ACTIVITY -
Which lines run from the one containing "This screenshot has width=600, height=485." through the end of the data? Write them out exactly, with the pictures left out.

RECORDS FOR THE EXERCISE -

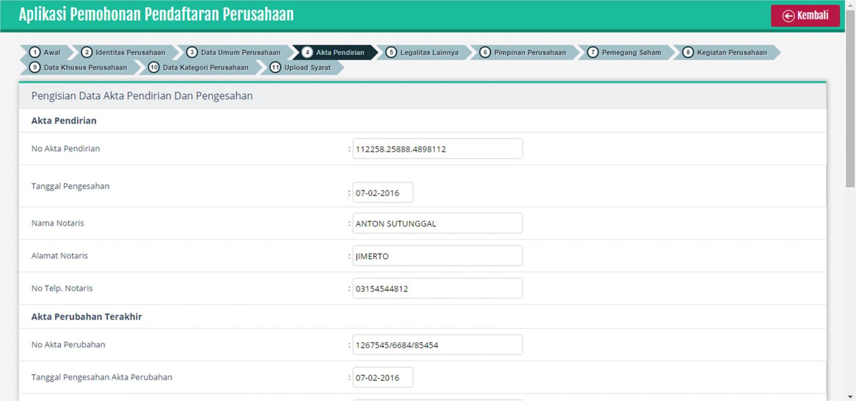Click the page scrollbar down arrow
856x401 pixels.
click(850, 397)
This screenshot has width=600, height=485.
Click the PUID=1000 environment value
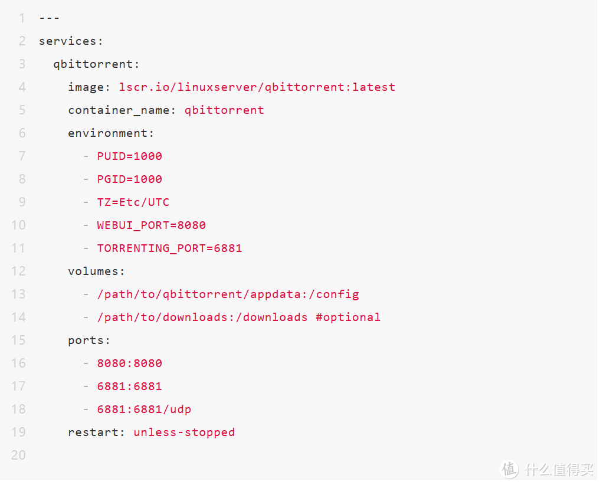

SOLUTION TO THIS EXERCISE -
This screenshot has width=600, height=485.
Click the PUID=1000 environment value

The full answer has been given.